Good reads of the morning
From STAT: "In early November, after 84-year-old Dr. Anna Konopka voluntarily gave up her license so that the New Hampshire Board of Medicine wouldn’t suspend it, she went to court so she could get it back. The Board told her it had concerning evidence that called her abilities as a physician into question, but she wonders if other factors, including her refusal to adopt electronic health records, might be at play. She's of a kind of medicine that’s all but extinct. She works alone in a cottage next to her house, rarely uses a computer, and doesn’t take insurance. Instead, she charges each patient $50 cash for an office visit or a house call. In the fight to get her license back, she’s also become the face of a debate about how to best ensure that older doctors are providing the most up-to-date care."
From Boston.com: A 9-year-old Maine cancer patient whose story went viral after he asked for early Christmas cards has died.
In a Facebook post Monday morning, Jacob Thompson’s family shared that he “passed away peacefully” on Sunday after a four-year battle with neuroblastoma, a pediatric cancer. Jacob, of Saco, was admitted to Barbara Bush Children’s Hospital in Portland on Oct. 11, according to a GoFundMe campaign set up by his mother, Michelle Thompson Simard. His parents were told he would likely not make it to the holidays. After he asked for cards so he could celebrate early, thousands poured in from strangers, including celebrities Anna Kendrick and Arnold Schwarzenegger, as well as the New England Patriots.
A Trump timeline that bends toward the horizon
From The Undefeated: "TRUMP VS. THE WIDE WORLD OF SPORTS: A TIMELINE. The president’s comments about Stephen Curry as well as the NFL are just the latest in a long and combative, but sometimes cozy relationship between Trump and sports."

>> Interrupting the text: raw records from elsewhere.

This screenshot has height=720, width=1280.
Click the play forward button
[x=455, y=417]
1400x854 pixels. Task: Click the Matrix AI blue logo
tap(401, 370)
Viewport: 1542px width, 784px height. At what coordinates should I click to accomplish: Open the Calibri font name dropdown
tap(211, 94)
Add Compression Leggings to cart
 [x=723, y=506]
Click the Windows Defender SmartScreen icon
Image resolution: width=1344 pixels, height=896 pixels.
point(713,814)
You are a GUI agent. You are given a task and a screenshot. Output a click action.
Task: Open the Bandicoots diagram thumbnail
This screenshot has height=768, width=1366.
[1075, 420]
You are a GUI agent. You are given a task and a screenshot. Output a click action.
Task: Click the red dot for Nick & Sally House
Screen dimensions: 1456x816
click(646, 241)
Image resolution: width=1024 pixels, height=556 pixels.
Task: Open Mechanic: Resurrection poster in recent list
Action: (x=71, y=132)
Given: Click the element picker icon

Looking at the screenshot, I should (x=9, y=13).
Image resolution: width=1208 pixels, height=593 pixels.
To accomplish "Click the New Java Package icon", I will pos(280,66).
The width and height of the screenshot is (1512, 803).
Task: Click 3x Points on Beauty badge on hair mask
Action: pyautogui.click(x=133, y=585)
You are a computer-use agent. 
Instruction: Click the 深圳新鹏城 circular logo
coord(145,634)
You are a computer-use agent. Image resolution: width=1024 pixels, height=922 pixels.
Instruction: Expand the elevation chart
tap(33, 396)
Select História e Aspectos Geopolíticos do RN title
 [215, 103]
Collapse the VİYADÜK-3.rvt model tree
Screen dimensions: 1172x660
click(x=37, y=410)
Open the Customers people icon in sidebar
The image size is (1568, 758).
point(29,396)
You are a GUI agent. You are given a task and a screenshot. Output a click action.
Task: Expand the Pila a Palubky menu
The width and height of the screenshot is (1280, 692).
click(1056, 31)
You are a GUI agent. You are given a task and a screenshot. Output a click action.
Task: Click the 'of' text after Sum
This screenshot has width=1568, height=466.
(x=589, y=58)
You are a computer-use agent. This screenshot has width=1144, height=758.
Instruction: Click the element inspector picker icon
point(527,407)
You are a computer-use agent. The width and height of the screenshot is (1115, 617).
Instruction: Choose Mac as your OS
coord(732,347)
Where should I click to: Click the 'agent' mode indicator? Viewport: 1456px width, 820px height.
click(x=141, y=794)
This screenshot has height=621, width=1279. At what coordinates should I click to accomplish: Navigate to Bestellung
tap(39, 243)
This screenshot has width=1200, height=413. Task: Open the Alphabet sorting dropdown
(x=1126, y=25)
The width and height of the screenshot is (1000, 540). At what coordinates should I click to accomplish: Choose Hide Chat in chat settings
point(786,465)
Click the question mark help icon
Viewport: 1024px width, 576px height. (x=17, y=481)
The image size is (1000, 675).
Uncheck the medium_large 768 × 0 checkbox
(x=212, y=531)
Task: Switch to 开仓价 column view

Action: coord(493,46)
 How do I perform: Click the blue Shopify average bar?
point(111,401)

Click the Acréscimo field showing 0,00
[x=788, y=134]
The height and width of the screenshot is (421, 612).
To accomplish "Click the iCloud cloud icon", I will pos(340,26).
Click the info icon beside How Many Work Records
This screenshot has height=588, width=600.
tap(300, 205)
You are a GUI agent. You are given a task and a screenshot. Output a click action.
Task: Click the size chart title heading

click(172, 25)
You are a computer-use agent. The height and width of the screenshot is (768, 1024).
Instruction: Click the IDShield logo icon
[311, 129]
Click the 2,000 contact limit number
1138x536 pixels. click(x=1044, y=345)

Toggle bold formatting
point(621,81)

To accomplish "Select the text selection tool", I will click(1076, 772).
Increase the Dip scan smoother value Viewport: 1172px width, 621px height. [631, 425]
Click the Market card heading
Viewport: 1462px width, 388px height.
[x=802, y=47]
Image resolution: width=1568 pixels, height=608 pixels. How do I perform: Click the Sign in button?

Oh, my gosh, he really has spent a lot of time over the years bashing, and sucking up to, the sports establishment. Justin Tinsley catalogues it all (one hopes there's not anything he's missed, this is so long).
The Morning Babel
Immigration was the hot topic on "Trump & Friends" and "CNN's "New Day," with an attack on border agents consuming the former and the issue of Trump ending protected status for Haitian immigrants the priority at the latter. It was then off to sex allegations of the day, be they involving Charlie Rose or Roy Moore.
MSNBC's "Morning Joe" turned to its default position of going after Roy Moore and Trump's passivity on the topic. Joe Scarborough calls it right-wing "tribalism" that manifests itself in voting against the Clintons or the Obamas in one fashion or another, along the way some treating Trump as a de facto god to follow. And Mika Brzezinski made all the right points about the role of spineless managers — both female and male — who've taken a dive on this issue through the years at many workplaces.
"We just can't go after the people we don't like. We have to go after the whole culture," said Brzezinski, who seemed to take it easy on Glenn Thrush, a network regular, at one point referring to only an unidentified New York Times reporter.
It's a rather complicated matter that involves more nuts and bolts work over coming years at any business than many perhaps realize. Words of outrage in the public arena by Brzezinski and others will get the press and other industries only so far. Still, one component is ending conspiracies of silence and, here, she heralded the woman who runs Rose's interview operation who is now publicly candid and contrite about not coming forward way earlier about Rose. Folks at her shop knew.
Meanwhile, what names will we hear about today?